Which lines run from the one with "Given: Click the API Manager logo icon" through the end of the data? Retype them exactly, without pictures.

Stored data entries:
== Segment start ==

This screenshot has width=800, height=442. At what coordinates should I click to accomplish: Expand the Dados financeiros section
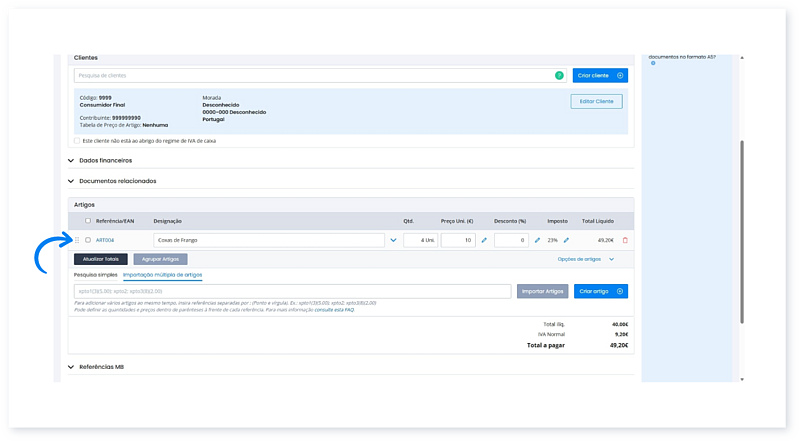tap(71, 160)
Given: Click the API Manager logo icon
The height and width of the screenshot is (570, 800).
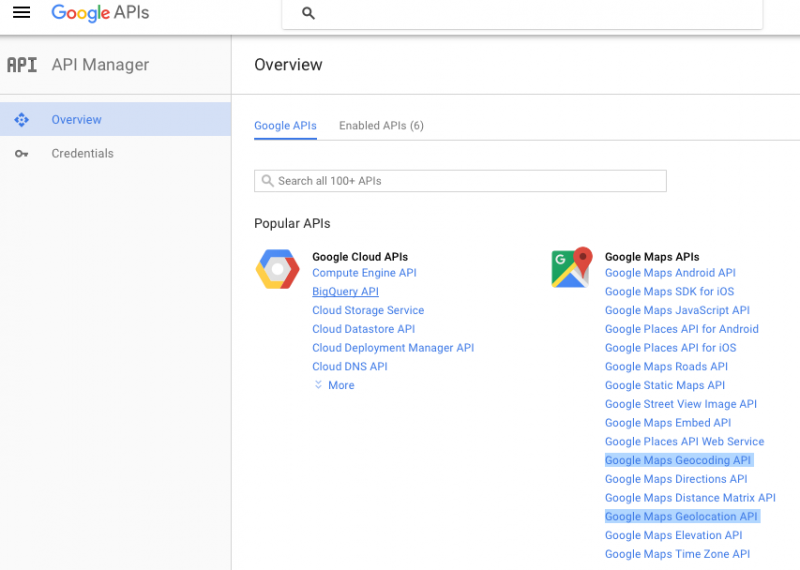Looking at the screenshot, I should [x=22, y=65].
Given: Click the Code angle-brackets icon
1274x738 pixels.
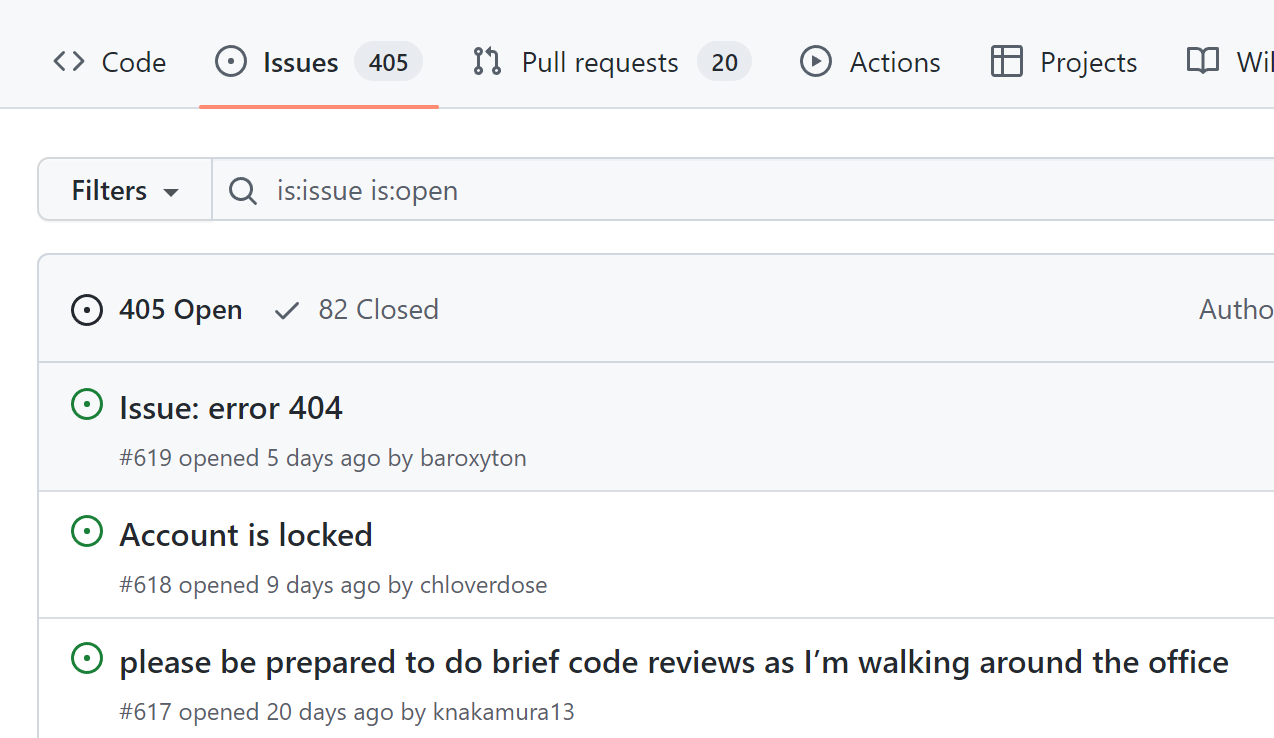Looking at the screenshot, I should [x=68, y=61].
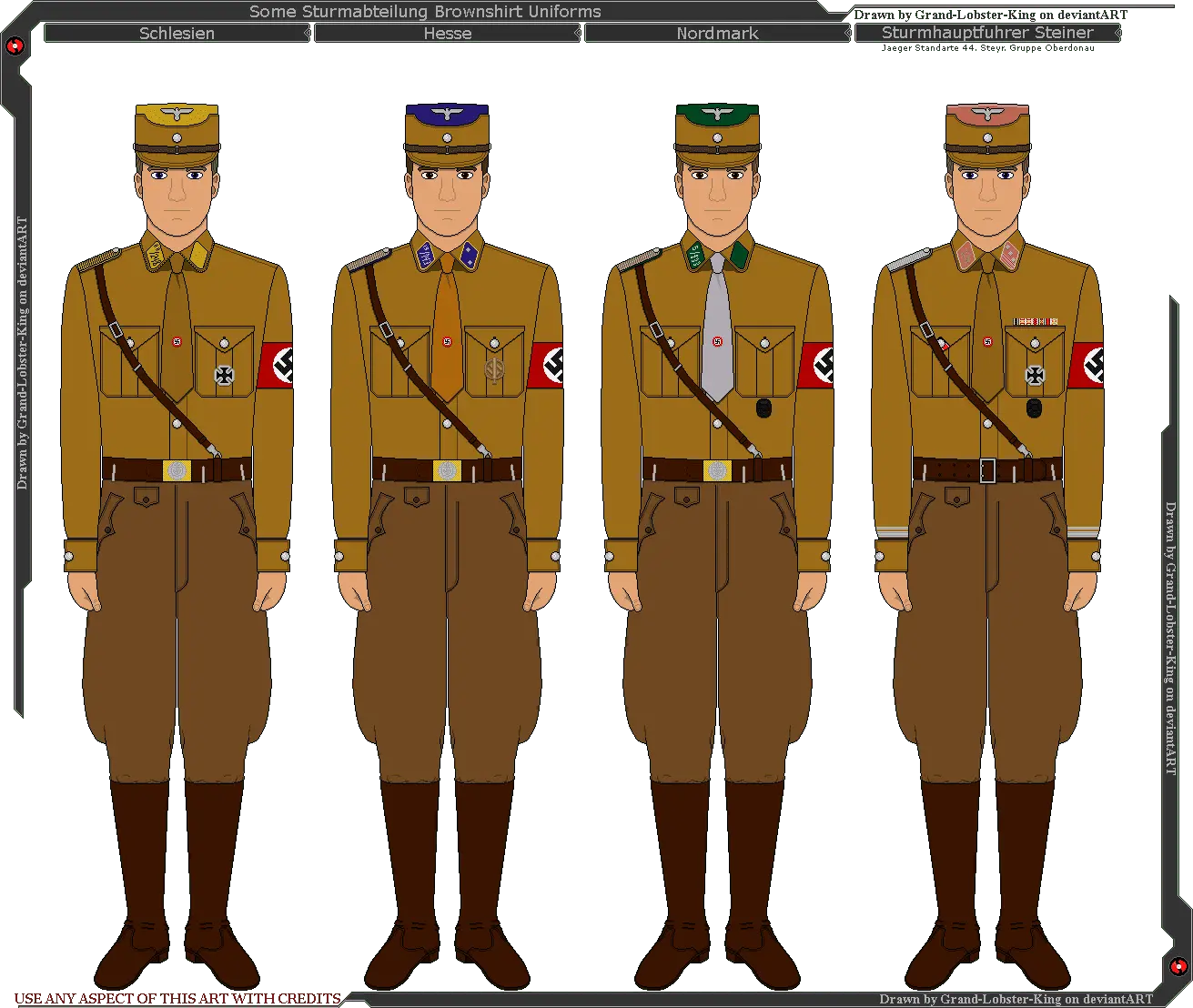Click the round badge on Hesse figure's pocket

[494, 371]
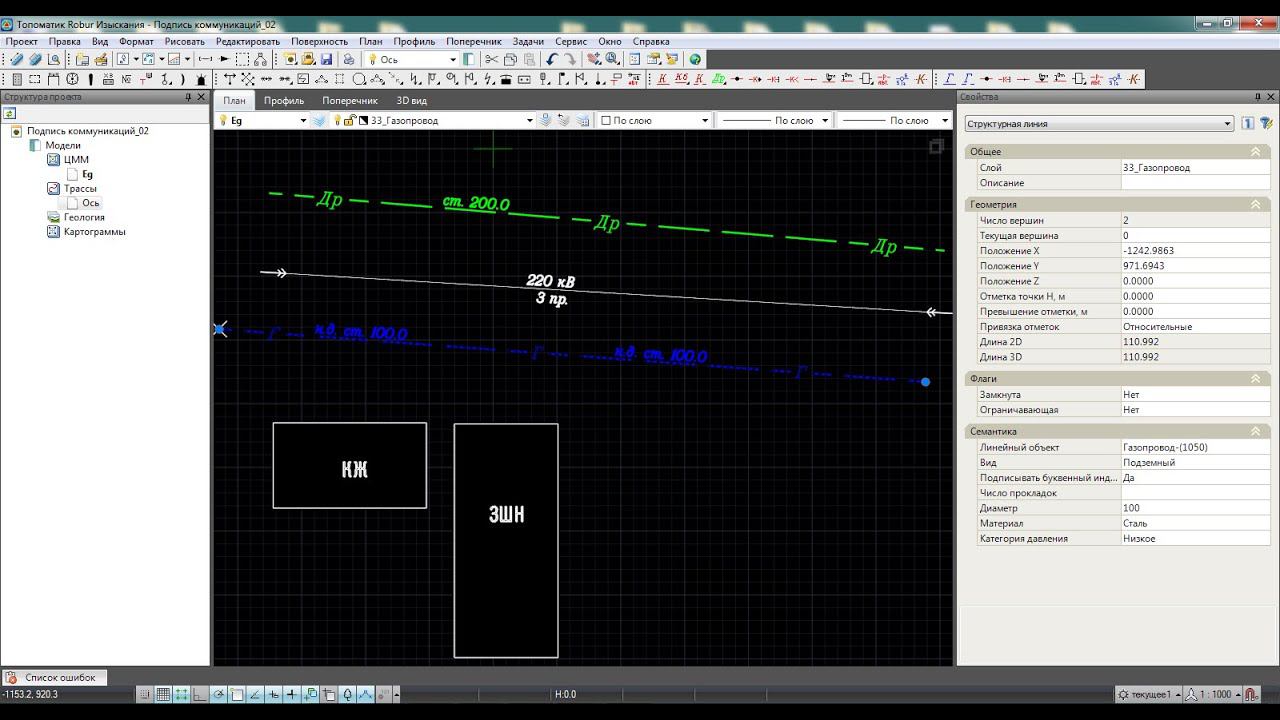Click the refresh icon in project structure panel
This screenshot has width=1280, height=720.
coord(10,114)
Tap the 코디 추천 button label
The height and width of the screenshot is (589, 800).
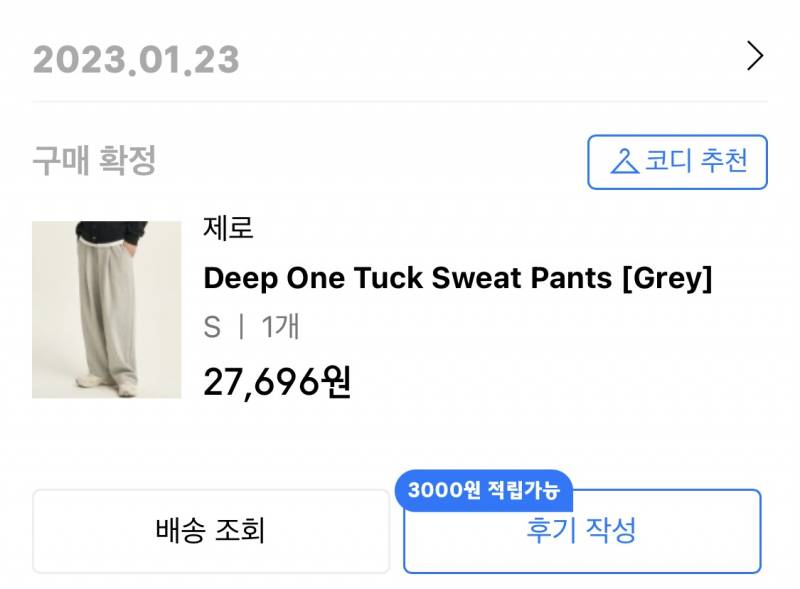[696, 161]
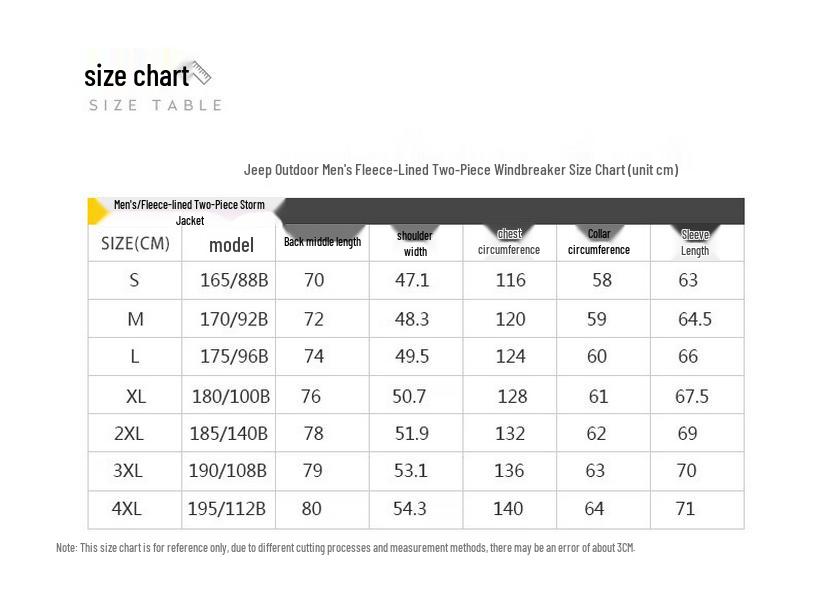Click the 54.3 shoulder width value
The image size is (814, 611).
click(x=410, y=509)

== Segment end ==

**Worked solution**.
Given: Click the API Manager logo icon
The height and width of the screenshot is (570, 800).
Looking at the screenshot, I should [x=22, y=65].
Given: Click the Code angle-brackets icon
1274x738 pixels.
Looking at the screenshot, I should [x=68, y=61].
Click the round badge on Hesse figure's pocket

[494, 371]
Click the refresh icon in project structure panel
This screenshot has width=1280, height=720.
coord(10,114)
Tap the 코디 추천 button label
The height and width of the screenshot is (589, 800).
[696, 161]
Click the 54.3 shoulder width value
The image size is (814, 611).
click(x=410, y=509)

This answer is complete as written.